At the plea submission hearing, the State recited the facts of the case. On April 10,
2017, Tennessee Highway Patrol Officer Brandon Rogers noticed a vehicle “drifting within
its lanes, driving over multiple times” on Summer Avenue in Shelby County. Officer
Rogers conducted a traffic stop at approximately 2:30 a.m. and identified the Defendant as
the driver of the vehicle. The Defendant did not have a driver’s license, smelled like
alcohol, had “red watery eyes[,]” was “unsteady on his feet[,]” and was unable to complete
parts of the Field Sobriety Test. Officer Rogers conducted a “breath test[,]” at
approximately 3:30 a.m., which indicated that the Defendant had a blood alcohol
concentration of .127. The Defendant stipulated to the State’s recitation of facts and
affirmed the announcement of the sentence of 11 months 29 days probation, a $600 fine,
$15 to the Traumatic Brain Injury fund, and the revocation of his driver’s license for one
year. Defense counsel and the Defendant affirmed that they had discussed the conditions
of a supplemental probation order, requiring him, among other things, to report to
immigration authorities and update his address with immigration authorities. The trial
court placed the Defendant on the docket for December 10, 2018, at which time he was to
provide the trial court “proof that [he’d] abided by th[e] supplemental probation order.”
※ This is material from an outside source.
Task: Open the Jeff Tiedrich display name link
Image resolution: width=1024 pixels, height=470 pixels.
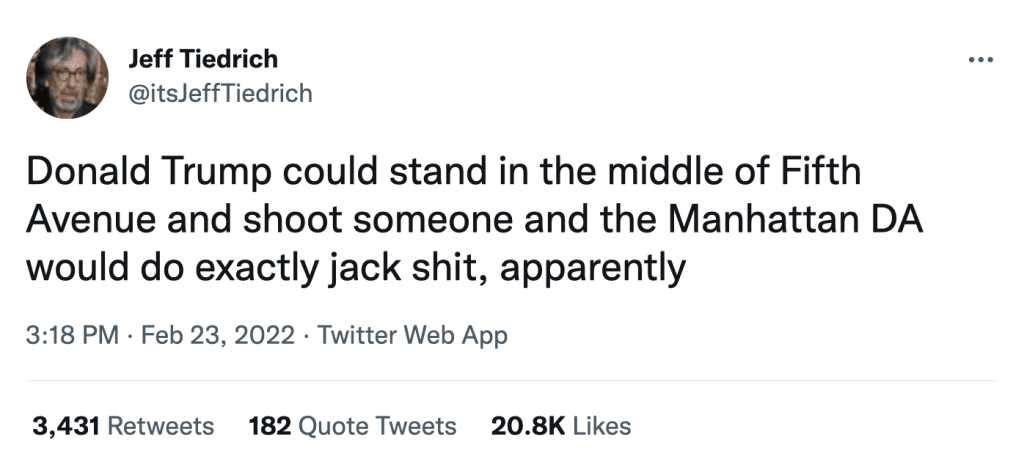Action: point(204,60)

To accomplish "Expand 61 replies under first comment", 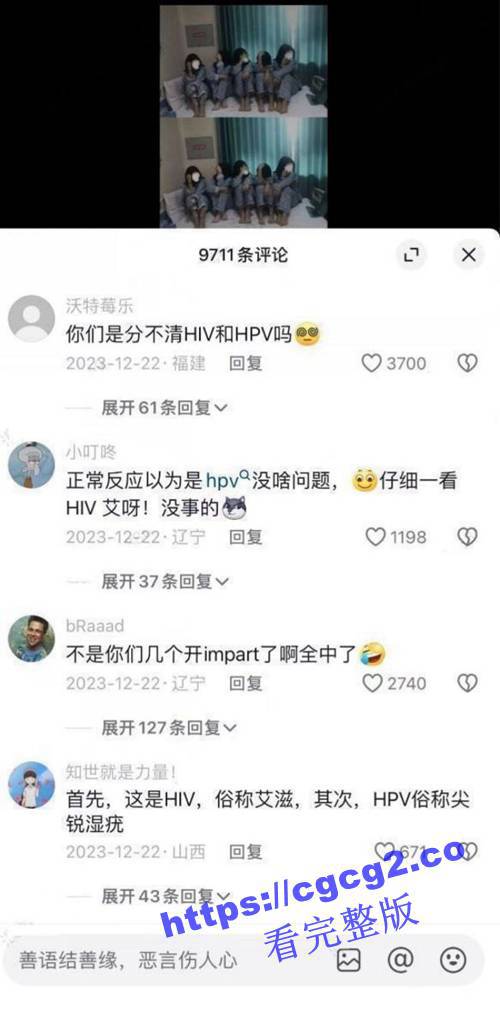I will tap(165, 407).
At the December 10, 2018 hearing, defense counsel informed the trial court that the
Defendant had been directed by immigration authorities to go to their office in order to
comply with the supplemental probation conditions, and the trial court consequently reset
the hearing for December 13, 2018, in order to give the Defendant “time to abide by” the
supplemental probation conditions. At the December 13, 2018 hearing, defense counsel
informed the trial court that he had referred the Defendant to an immigration attorney to
help comply with the supplemental probation conditions. Defense counsel was unsure
whether the Defendant had registered with the immigration authorities, and the court
therefore wanted to determine whether the Defendant’s fingerprints were in the
immigration authorities’ database, noting that they were otherwise unsure if he was in the
database because of his “popular name” and multiple social security cards. The court
arranged to have the Defendant fingerprinted and accordingly reset the case for January 7,
2019.
At the January 7, 2019 hearing, the prosecutor informed the court that the Defendant
had not registered with immigration authorities. Defense counsel confusingly told the court
that the Defendant had received advice from an immigration attorney both to turn himself
in and not to turn himself in. Defense counsel requested that the court again reset the case
for January 24, 2019, so that the Defendant could register with immigration authorities.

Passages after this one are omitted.